Martin Luther King, Jr. and Mohandas Gandhi

by Pamela Toler

American civil rights leader Dr. Martin Luther King, Jr. always claimed, “From my background I gained my regulating Christian ideals. From Gandhi, I learned my operational technique.”

The son and grandson of Baptist preachers in Atlanta, George, Martin Luther King went to Crozer Theological Seminary ready to fight for civil rights but full of doubts about the value of Christian love as a political strategy. He had adopted Reinhold Niebur’s philosophy that social evil was too intractable to be transformed by anything as simple as turning the other cheek.

A speech by Mordecai Johnson, then president of the largely Black Howard University, changed his mind. Johnson had just returned from India and had come back electrified by tales of Mahatma Gandhi’s successful struggle for Indian independence. Fascinated by Gandhi’s use of non-violent non-cooperation as a form of protest, the young theological student bought every book he could find on the Indian leader who had defeated the British empire with passive resistance and a spinning wheel. As he read, he became convinced that Gandhi’s philosophy of non-violence was “the only logical approach to the solution of the race problem in the United States.”

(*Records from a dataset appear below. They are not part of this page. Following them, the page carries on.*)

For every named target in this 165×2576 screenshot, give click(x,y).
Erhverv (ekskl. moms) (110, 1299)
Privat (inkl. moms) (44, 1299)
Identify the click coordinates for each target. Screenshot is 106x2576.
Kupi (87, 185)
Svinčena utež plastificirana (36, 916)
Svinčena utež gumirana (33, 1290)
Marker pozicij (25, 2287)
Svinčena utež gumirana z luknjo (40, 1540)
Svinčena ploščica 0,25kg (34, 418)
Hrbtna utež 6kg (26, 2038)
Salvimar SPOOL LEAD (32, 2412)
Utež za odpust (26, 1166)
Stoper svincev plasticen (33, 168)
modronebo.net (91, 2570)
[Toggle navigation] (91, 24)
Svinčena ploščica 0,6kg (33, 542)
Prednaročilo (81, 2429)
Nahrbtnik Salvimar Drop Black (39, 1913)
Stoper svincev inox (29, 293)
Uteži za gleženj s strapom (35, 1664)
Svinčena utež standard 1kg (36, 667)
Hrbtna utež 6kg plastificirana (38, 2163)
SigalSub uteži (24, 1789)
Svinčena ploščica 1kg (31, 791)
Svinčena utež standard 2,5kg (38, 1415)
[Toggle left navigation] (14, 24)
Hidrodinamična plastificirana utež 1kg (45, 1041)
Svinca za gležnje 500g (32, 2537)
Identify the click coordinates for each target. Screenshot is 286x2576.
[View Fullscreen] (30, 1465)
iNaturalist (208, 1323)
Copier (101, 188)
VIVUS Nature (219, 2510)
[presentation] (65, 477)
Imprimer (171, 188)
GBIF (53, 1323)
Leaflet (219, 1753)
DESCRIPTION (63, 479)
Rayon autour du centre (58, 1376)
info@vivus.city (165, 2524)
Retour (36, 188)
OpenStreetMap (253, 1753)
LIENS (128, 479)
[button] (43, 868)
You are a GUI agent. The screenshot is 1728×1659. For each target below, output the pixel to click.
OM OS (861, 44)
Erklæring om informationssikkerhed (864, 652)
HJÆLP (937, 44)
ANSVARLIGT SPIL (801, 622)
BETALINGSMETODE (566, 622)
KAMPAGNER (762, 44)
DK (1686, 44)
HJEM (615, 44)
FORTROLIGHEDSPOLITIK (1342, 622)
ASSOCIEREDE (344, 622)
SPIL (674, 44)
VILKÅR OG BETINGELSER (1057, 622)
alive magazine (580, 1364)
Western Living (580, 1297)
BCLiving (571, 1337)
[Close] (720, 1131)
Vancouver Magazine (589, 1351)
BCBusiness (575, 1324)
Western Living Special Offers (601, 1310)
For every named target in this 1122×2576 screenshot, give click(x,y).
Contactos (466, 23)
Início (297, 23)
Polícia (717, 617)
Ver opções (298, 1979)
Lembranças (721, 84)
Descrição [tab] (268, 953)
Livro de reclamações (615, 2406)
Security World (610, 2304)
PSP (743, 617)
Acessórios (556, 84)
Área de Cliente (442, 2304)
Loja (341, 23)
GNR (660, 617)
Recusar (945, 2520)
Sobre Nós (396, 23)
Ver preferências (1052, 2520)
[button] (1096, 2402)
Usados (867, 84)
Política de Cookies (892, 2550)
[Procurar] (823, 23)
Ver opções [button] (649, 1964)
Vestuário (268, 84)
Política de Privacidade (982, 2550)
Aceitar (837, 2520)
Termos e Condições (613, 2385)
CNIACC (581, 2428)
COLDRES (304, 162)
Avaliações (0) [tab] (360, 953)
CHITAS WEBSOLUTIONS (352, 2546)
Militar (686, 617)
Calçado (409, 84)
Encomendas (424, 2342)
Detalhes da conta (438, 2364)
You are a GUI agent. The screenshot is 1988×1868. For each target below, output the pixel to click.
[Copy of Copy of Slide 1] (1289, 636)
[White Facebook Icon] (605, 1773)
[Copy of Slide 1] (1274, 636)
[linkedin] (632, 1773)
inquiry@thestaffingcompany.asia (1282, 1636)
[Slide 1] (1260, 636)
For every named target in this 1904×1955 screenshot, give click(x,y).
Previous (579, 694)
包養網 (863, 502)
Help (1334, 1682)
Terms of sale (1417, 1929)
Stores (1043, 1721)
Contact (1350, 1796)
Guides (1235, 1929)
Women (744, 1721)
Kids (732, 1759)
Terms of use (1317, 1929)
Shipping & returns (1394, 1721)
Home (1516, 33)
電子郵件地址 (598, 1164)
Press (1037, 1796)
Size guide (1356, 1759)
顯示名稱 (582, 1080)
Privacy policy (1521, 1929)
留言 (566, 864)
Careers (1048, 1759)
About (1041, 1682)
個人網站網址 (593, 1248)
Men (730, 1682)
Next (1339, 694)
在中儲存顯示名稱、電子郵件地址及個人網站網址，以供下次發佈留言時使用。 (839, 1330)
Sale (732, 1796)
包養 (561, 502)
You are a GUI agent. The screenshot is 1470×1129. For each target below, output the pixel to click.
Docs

King got his chance to apply Gandhi’s tactics for the first time in Montgomery, Alabama, in 1955. On December 1st, at the end of a long work day as a seamstress in a local department store, Rosa Parks was tired and her feet hurt. She refused to give up her seat on a Montgomery city bus to a white man and was arrested. King, 27 years old and the new pastor of Dexter Street Baptist Church, was thrust into a leadership role in the protest against bus segregation that became known as the Montgomery bus boycott.

Under King’s leadership, the black protest remained orderly and peaceful. For thirteen months, the 17,000 Black residents of Montgomery refused to use the public bus system, even if it meant walking to and from work, adding hours to already long working days.

King and 90 others were arrested and indicted for illegally conspiring to obstruct the operation of a business. Unlike Gandhi and his followers, who accepted arrest as a natural consequence of civil disobedience, King appealed his conviction, thereby keeping his cause in the public eye and gaining a national reputation as a civil rights leader in the process.

In 1959, King made a pilgrimage to India as the honored guest of Prime Minister Jawaharlal Nehru, who had been Gandhi’s right hand man during the battle for independence from Britain. He returned to the Unites States confirmed in his conversion to non-violence and inspired to follow the example of Gandhi’s satyagraha campaigns, particularly his march to the sea.

King’s approach to non-violent non-cooperation was not identical to Gandhi’s. The Hindu ascetic and the Baptist minister agreed that non-violence succeeds by transforming the relationship between oppressor and oppressed, allowing the powerless to seize power through self-sacrifice. But where Gandhi preached that the practice of satyagraha was rooted in patient opposition, King believed in actively confronting his antagonist.

On January 24, 1998, a statue of Gandhi was unveiled at the Martin Luther King Historical Site in Atlanta, commemorating the philosophical tie between the two men.